When did that happen? I think today.
Last week, Coach Monster laid down a seven mile run on the schedule. When I saw this number last week, I sent him an email: “What? Are you crazy? Who is going to pick me up from the hospital after that?”
Seconds after sending the email, my phone rings. It was him.
Coach: Are you serious?
Me: About dying from 7 miles? Yes.
Coach: Let me ask you a question.
Coach: Did you land in the hospital after 6 miles last week?
Me: No, master Ironman, sir.
Coach: So you mean to tell me that you can’t run one more mile than last week?
Me: [I thought for a minute] Do you mean run outside?
Coach: What!!? [he pauses, clearly frustrated]
Hey Missy! Does triathlon take place indoors?

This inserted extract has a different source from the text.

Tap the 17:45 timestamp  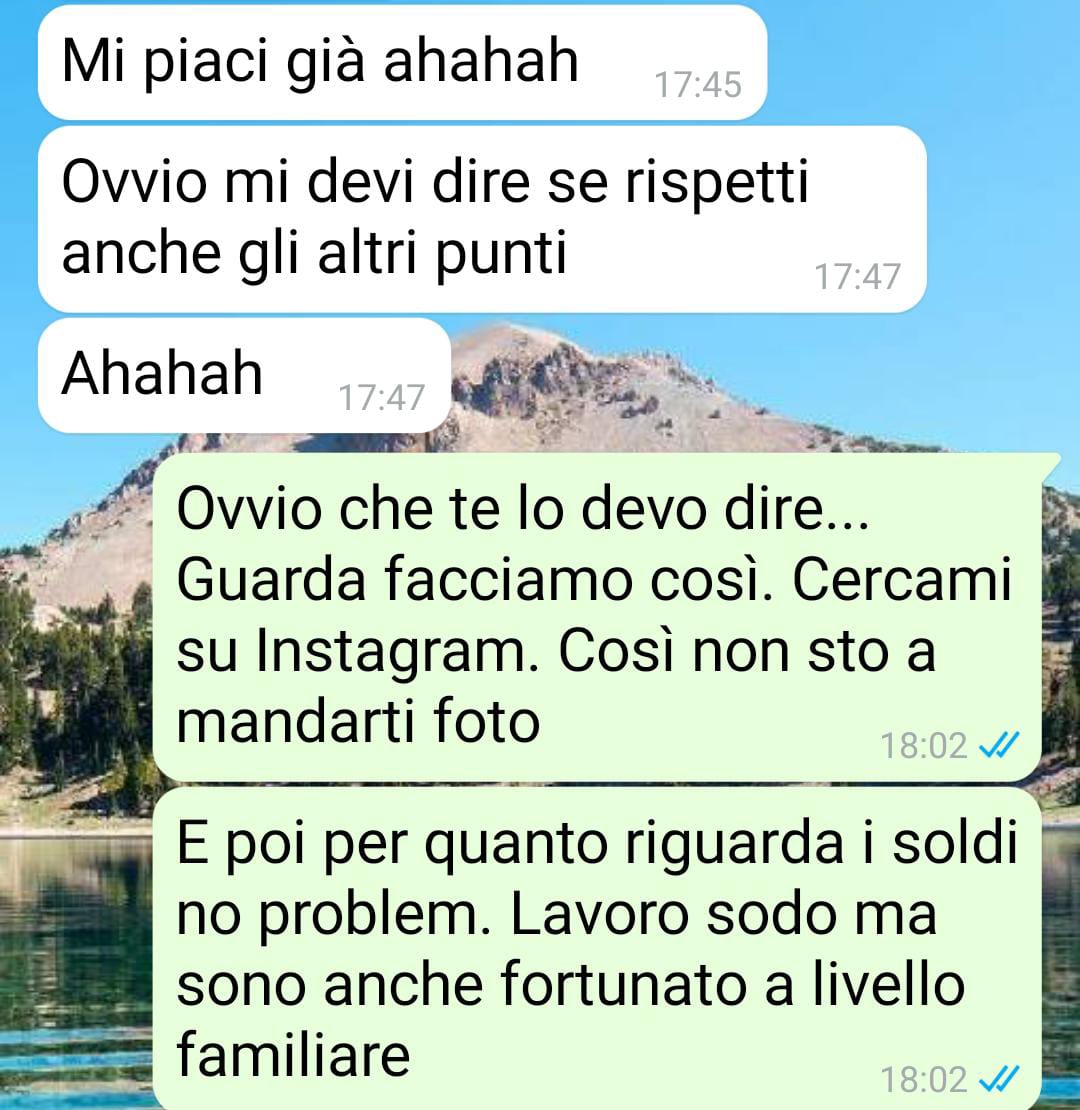698,85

Me: Well, I’ve seen those ones that Lifetime Fitne—–
Coach: The answer is: no, triathlon does not take place indoors. So yes, you should run outside.

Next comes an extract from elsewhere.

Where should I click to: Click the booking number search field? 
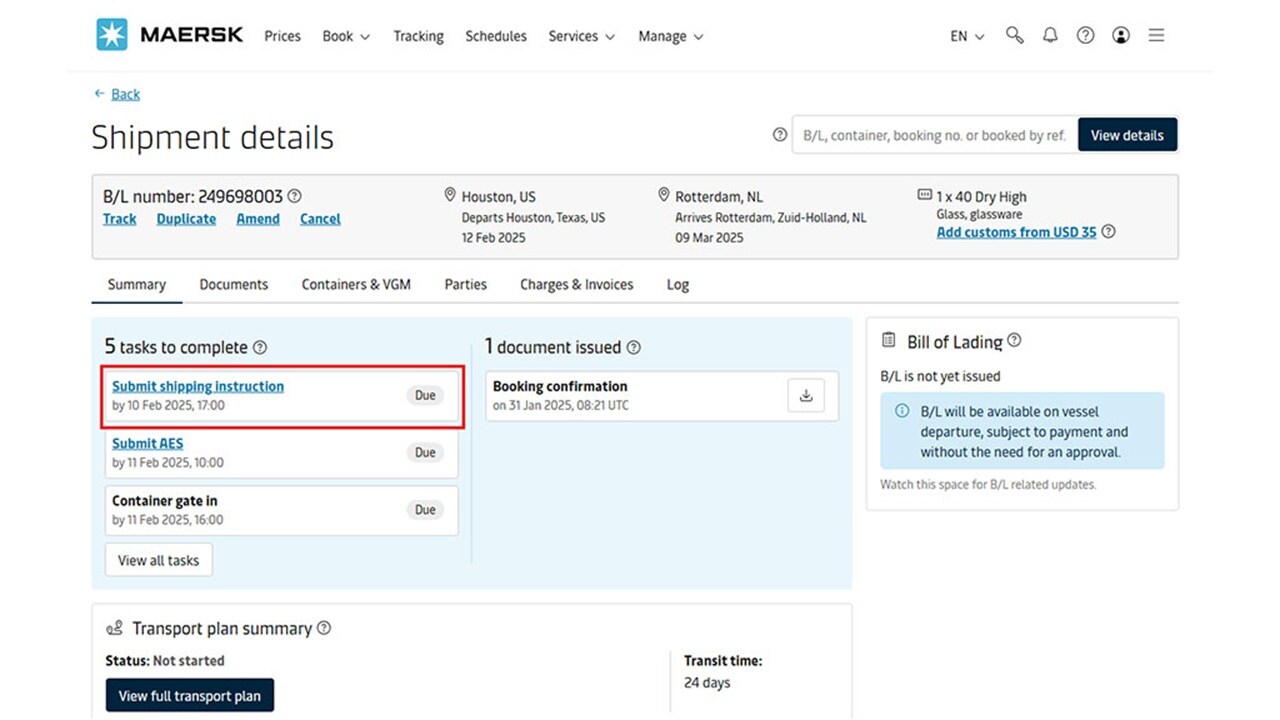[x=930, y=134]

Me: Okay. I understand. What about all those hills?
Coach: Hills?? Hills? You are worried about hills?
Me: No. I mean, it’s just….
Coach: Yes, you run outside with the other people on the hills. Got it?
Me: Yes, I’ve got it [sticking my tongue out at the phone].
I hang up. I think, I hate that Smarty Pants Ironman coach of mine. Seven miles? Seven miles? I came from the sport of Olympic weightlifting, and even that sport was a decade ago. Seven miles has not been in my vocabulary. Ever. I sighed. Well, I do what that Coach Monster says. So I guess I’m doing this, I thought to myself.
Well, this morning was the scheduled run. I slept well last night. I was ready and trudged out to Alexander Park in Lawrenceville. Five laps around the large trail = seven miles. I had new music on the iPod, including new suggestions from readers: Ali in the Jungle, Paper Planes, and S&M by Rhianna. I was ready. Then the rain came. Okay, I was still ready.
During the run, I continually passed this guy (running the opposite direction on the trail) who was equally as slow and fluffy as me. We smiled each time like, Yeah, you go…too! And by lap three, I made him high-five me each time we passed. He played along, and by the end of the run, he tried to avoid eye contact with me. I still held out my hand. He high-fived me. What a trooper! Yes.
And….1:21:00 later, I was done. Seven miles. The absolutely farthest and fastest this fluffy, ex-weightlifter has ever run. Ever. And just like that, for the first time, I believe I am a runner. Yes, still a slow one… but a steady runner. A runner. A runner. A runner!
Three miracles about the seven miles: the run wasn’t overly painful, I didn’t die/fall/trip/pass out, and I enjoyed myself.
And tomorrow, I rest. Happy hump day!